I have always considered Lou Reed, for various reasons, as the quintessential rock star. No one like him embodied in his person and his productions all the contradictions of rock 'n' roll. Practically a big joke.
A controversial and truly suffering personality, Lou Reed exhibited arrogant and diva-like attitudes and released records that are mostly garbage, but how could it be otherwise if he was trapped in such a psychologically complex situation. The truth was that Lou hated himself and perhaps came to terms with this inner struggle only in the last years of his life.
How should we understand in this sense 'Metal Machine Music' (RCA, 1975) then? What better way for such a complex personality to self-destruct than to create an unlistenable record which he himself declared he never listened to from start to finish and which practically had no real ending due to that trick that made the last groove of the vinyl play endlessly. 'Metal Machine Music' is an expression of artistic fury but also of blind rage against oneself. No awareness. Over the years, this record has been truly influential and I am not saying this happened by chance, but its success is due to what we could call unawareness.
In 2017, forty years later, there is however not the same unawareness in the discography production of Stephen Lawrie's Telescopes, who on the contrary demonstrate they can master perfectly those noise rock sounds which in the case of this band originating from Burton upon Trent in Staffordshire, England, do not constitute indeed real experimentation, but conscious avant-garde and knowledge of sound from every musical and conceptual point of view.
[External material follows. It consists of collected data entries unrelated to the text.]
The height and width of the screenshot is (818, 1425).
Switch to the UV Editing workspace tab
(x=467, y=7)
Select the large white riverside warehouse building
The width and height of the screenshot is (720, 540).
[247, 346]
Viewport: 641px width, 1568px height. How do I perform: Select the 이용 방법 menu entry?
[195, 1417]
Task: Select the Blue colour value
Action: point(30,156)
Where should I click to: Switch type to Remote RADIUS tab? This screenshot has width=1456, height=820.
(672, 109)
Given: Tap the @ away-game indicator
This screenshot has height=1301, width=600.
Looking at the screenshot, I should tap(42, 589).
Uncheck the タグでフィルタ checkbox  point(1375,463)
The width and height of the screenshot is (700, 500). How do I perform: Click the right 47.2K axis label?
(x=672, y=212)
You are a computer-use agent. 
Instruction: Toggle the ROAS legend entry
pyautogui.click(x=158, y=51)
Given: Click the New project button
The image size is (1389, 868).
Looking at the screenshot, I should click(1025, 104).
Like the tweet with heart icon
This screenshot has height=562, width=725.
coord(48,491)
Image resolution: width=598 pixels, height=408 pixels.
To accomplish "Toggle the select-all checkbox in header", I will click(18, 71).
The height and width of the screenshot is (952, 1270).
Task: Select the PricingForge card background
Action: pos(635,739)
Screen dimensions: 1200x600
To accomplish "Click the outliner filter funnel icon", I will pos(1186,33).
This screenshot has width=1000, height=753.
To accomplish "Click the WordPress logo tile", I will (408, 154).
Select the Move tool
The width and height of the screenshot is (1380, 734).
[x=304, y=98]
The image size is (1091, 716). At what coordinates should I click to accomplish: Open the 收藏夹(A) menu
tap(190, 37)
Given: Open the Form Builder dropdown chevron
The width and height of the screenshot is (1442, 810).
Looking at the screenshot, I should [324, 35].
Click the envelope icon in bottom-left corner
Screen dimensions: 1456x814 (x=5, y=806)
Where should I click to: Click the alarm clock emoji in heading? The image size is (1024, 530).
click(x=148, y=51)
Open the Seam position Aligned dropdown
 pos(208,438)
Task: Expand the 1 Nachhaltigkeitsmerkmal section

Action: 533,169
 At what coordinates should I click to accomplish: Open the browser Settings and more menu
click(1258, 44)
'As Light Return' consists indeed in a skillful manipulation of empty spaces in which sound waves loaded with fuzz, feedback, and distortions compose music that is not just avant-garde for its own sake, but what is a real album made of songs that hit straight to the heart and nervous system of the listeners. Sometimes without neglecting the melodic component, as in 'You Can't Reach What You Hunger', which might remind of the noisier episodes of Jesus and Mary Chain like some works by Brian Jonestown Massacre of the last decade, or in the case of the fury of 'Something In My Brain', an instrumental track where the ghost of Kurt Cobain from 'Bleach' appears; the long obsessive litany of 'Hand Full Of Ashes'. Conversely, we can consider 'Down On Me' and the concluding fifteen minutes of 'Handful Of Ashes' as more typically instrumental noise tracks: the first is a sort of drone mantra with new-age culture references, it proposes itself as a composition with meditative content and allows one to ideally imagine the changes from one state to another in the world of chemistry, according to the alterations of every point of balance; the second is a sort of happening characterized by post-industrial sounds and subliminal expressionist visions with high emotional content.
Created by Stephen Lawrie with the collaboration of the band members of St. Deluxe (already his collaborators in the past) and recorded at the Riverside Music Complex in Glasgow, 'As Light Return' is another chapter of that music we call avant-garde. Shoegaze here has nothing to do with it, if this has been considered a phase in the history of the Telescopes, of those sounds remains only a certain trace in the emotional component which is in any case present even in the darkest and noisiest compositions and in that border between music and obsession where few other contemporary bands manage to move with the same naturalness.